# Spray Polyurethane won't dry ... on some woods



## 8ball48043 (Nov 13, 2011)

Has anyone had a problem with spray Polyurethane NOT drying ... on some woods.

Yesterday I sprayed half a dozen pieces of Bubinga, Bocote, and Cocobolo with just two very light coats of ACE Hardware Clear Finish spray Polyurethane.

The Bubinga pieces are nice and dry and hard, but ...  the Bocote and Cocobolo are still tacky.
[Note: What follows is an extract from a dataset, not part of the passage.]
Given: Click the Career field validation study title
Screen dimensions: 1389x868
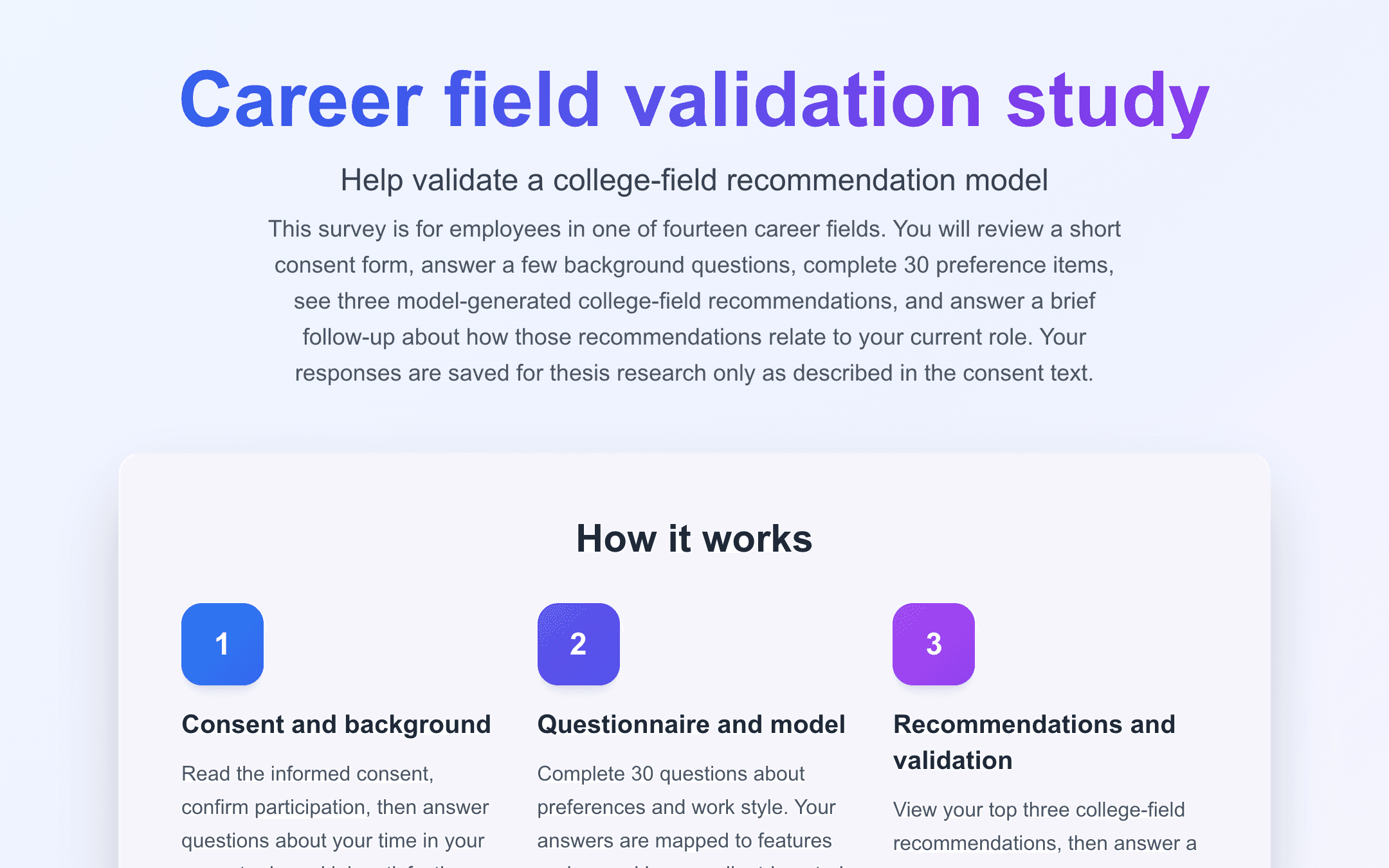Looking at the screenshot, I should (694, 101).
This is after approximately 24 hours.

Thoughts ???


----------



## Ted iin Michigan (Nov 13, 2011)

Bill - Some (actually a lot) of the exotic woods are high in natural oils (Bocote is a prime example, Cocobolo, also). The oils interfere with the curing of the poly. About the only fix for this is to remove the uncured poly. Use a Scotchbrite and wet it with a solvent like mineral spirits. Then set it aside to dry. After all the poly is removed and the blank is dry, I've been successful by wiping the wood with denatured alcohol (some folks prefer acetone). After the wood id dry to the touch, I've applied shellac as a sealer. You can spray it on from a can for best results. It dries fast. Just be sure you get ample coverage. Let it go for a couple hours. Then you should be able to apply poly.


----------



## pensbydesign (Nov 13, 2011)

oil from the wood will wick up into the poly and not allow it to dry. a coat of dewaxed shellac sanding sealer will do the trick.


----------